TRECHO>
######

O delegado de polícia Daniel do Prado Gonçalves, que ouviu o rapaz, disse que ele foi flagrado por uma câmera instalada na biblioteca municipal. “Estavam sumindo muitos livros e eles instalaram o equipamento. Ele pegava alguns livros emprestados e levava outros escondidos. Fazia isso também nas escolas.” De acordo com o policial, Flávio não explicou por que agia dessa forma. “Minha impressão pessoal é de que ele pode ter algum problema psicológico, mas a família disse que ele é normal. Vou fazer o inquérito por furto simples e encaminhar ao juiz, a quem caberá decidir que andamento será dado.”
Com a repercussão do caso, pessoas da cidade se condoeram com a situação do rapaz e passaram a levar livros em sua casa. De acordo com Valcir Amaral, apresentador da 104 FM, a mãe ligou na rádio para pedir que as pessoas deixassem de fazer isso. “Ela disse que estava indo uma romaria de pessoas levar livros para o rapaz e ficou preocupada com essa situação, fez um apelo para que o povo não fizesse mais isso.”

######

TAREFAS>
• 1. Segundo o trecho, em que lugar a câmera flagrou o rapaz?
• 2. Resuma o trecho em duas frases.

DADOS EXIBIDOS>

######

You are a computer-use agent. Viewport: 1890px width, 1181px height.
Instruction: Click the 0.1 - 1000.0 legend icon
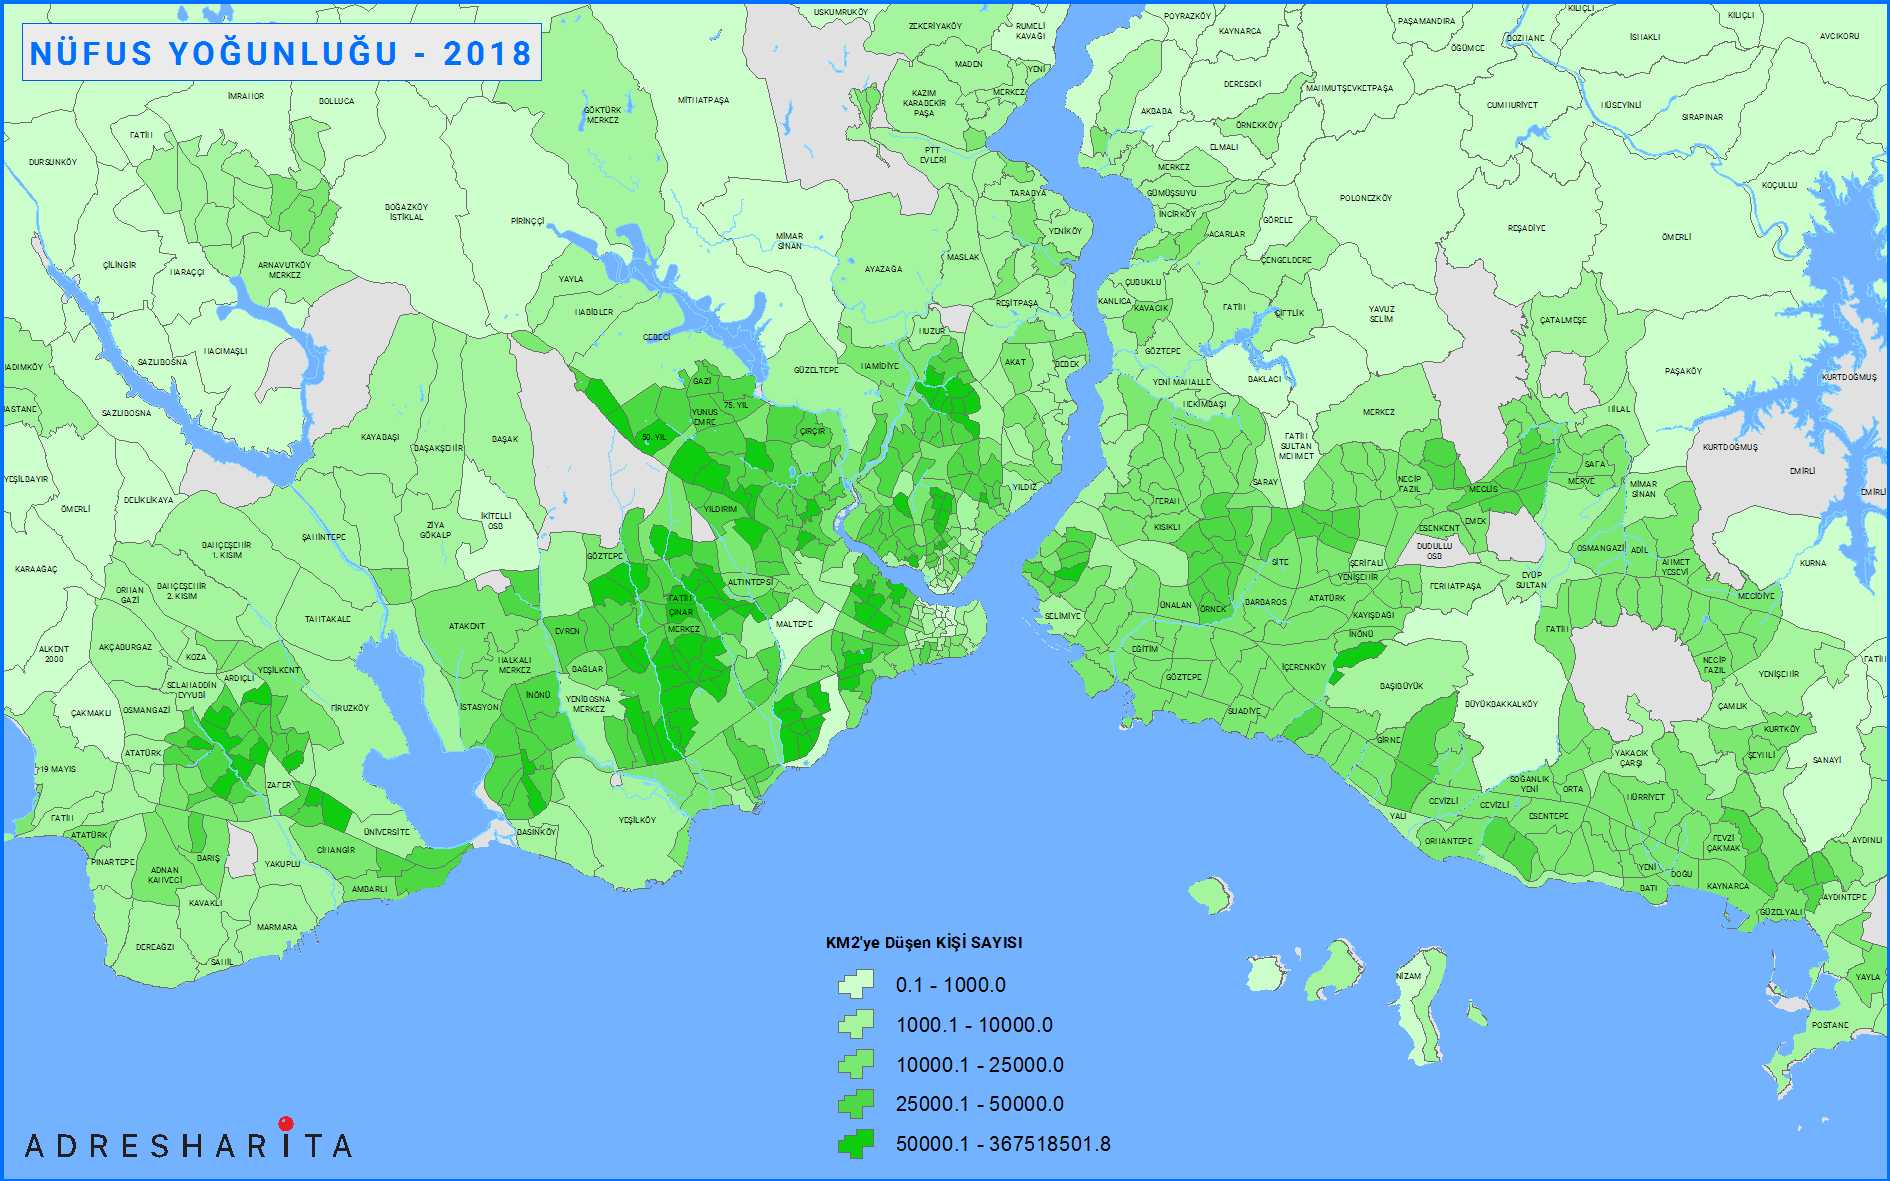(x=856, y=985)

######

RESPOSTAS EM ORDEM>
• 1. Na biblioteca municipal.

• 2. Segundo o delegado Daniel do Prado Gonçalves, uma câmera instalada na biblioteca municipal flagrou Flávio levando livros escondidos, o que ele também fazia nas escolas, e o caso será tratado em inquérito por furto simples. Com a repercussão, moradores passaram a levar livros à casa do rapaz, e a mãe ligou para a rádio 104 FM para pedir que parassem.